In conclusion, this study describes the prevalence of resistance phenotypes and virulence genes in E. coli isolates from UTI in Kurdistan Province, Iran. The study also shows the relationship between antimicrobial resistance and virulence genes. The increasing emergence of antimicrobial resistance and relationships between resistance and virulence genes suggest that there is a great need for surveillance programs to monitor drug resistance in pathogenic bacteria.

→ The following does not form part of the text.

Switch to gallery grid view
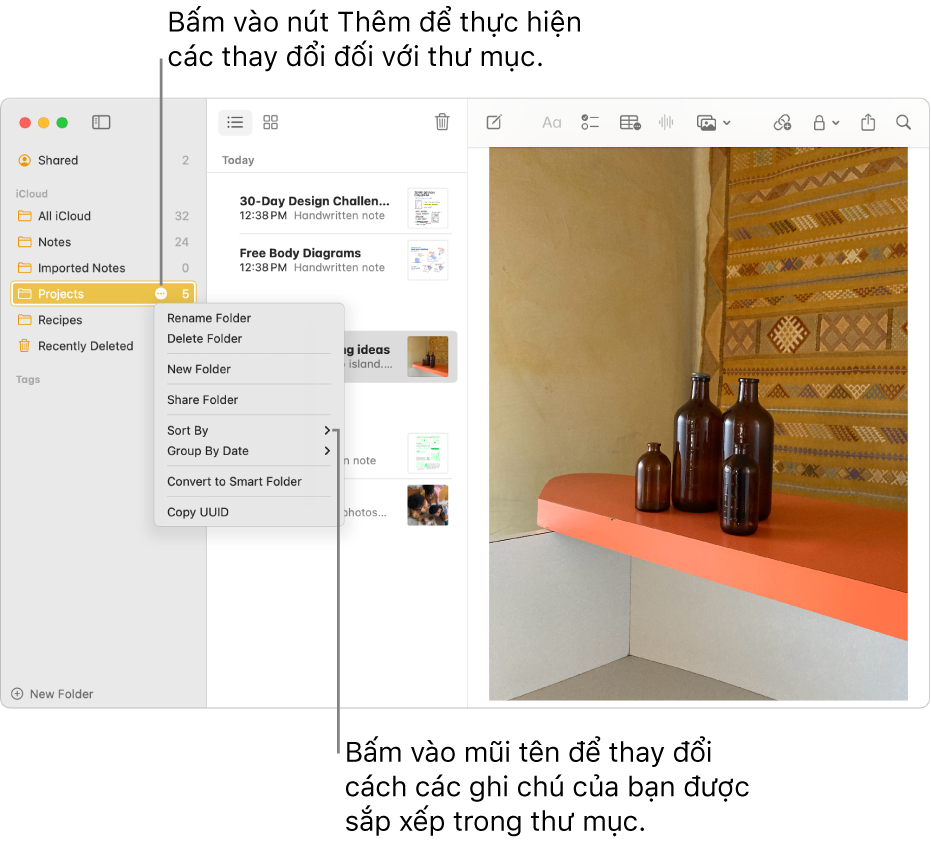 pos(270,122)

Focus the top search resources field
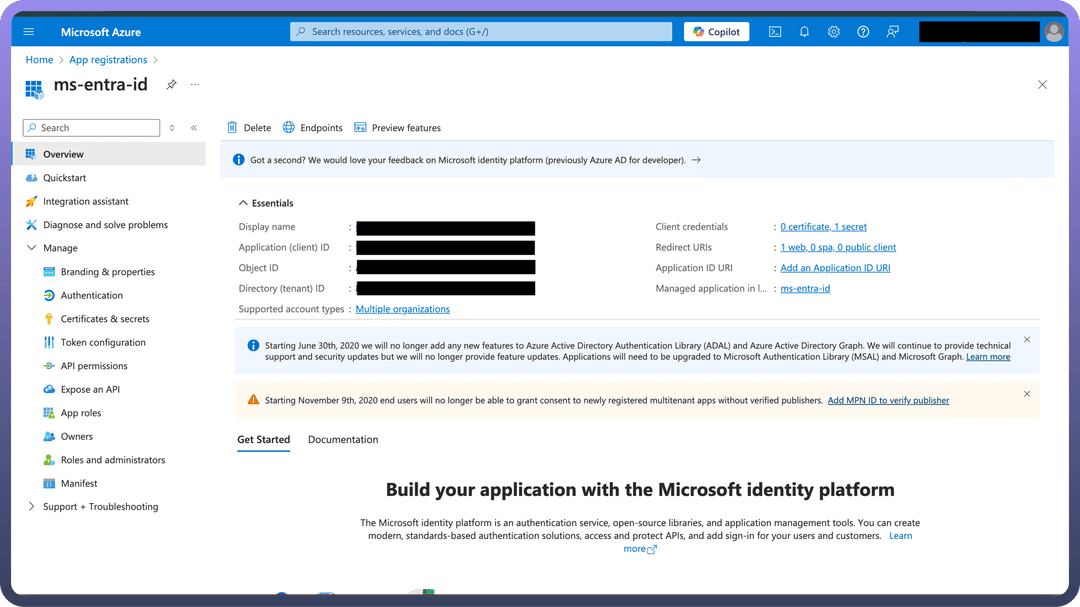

Such surveillance programs would provide appropriate guidelines for restriction of antimicrobial use and would be important steps in efforts to understand, prevent, and control the emergence and spread of antimicrobial resistance and virulence genes.

Financial support and sponsorship

This study was supported by Faculty of Medicine, Kurdistan University of Medical Sciences, Sanandaj, Iran.

Conflicts of interest

There are no conflicts of interest.

Acknowledgments

We are grateful to the staff of the microbiology laboratory at Besat and Tohid Hospitals for collecting E. coli isolates used in this study.